# Goal of the exercise
Repeat the data in full. Drop every picture.

# Collected data
------

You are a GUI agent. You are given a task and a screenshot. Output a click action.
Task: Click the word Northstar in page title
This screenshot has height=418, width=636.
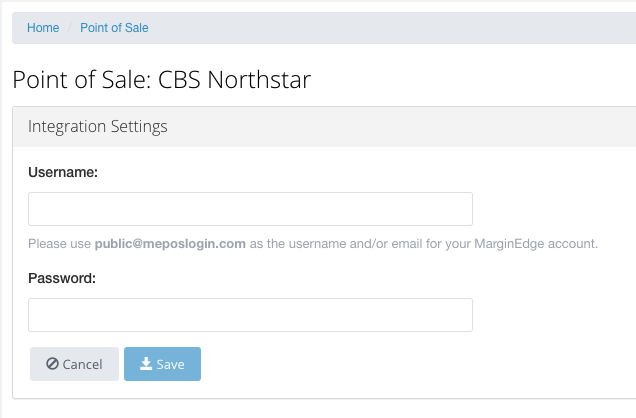pyautogui.click(x=259, y=79)
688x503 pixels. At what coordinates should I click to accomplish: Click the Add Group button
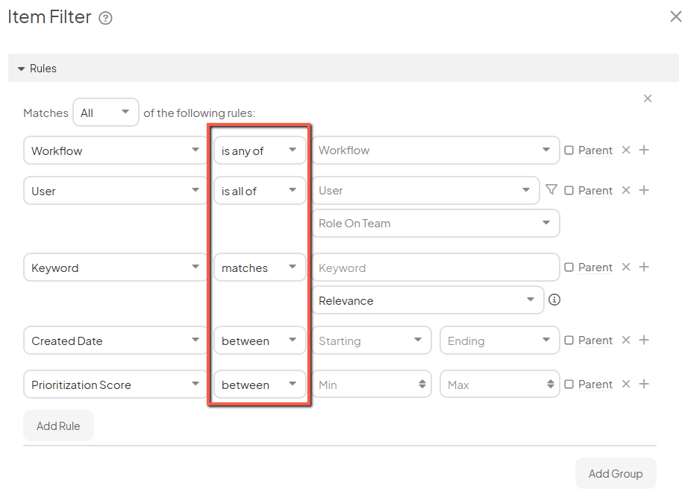point(615,473)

------

# Reply to the task
You are a GUI agent. You are given a task and a screenshot. Output a click action.
Task: Click the word Northstar in page title
This screenshot has height=418, width=636.
pyautogui.click(x=259, y=79)
688x503 pixels. At what coordinates should I click to accomplish: Click the Add Group button
point(615,473)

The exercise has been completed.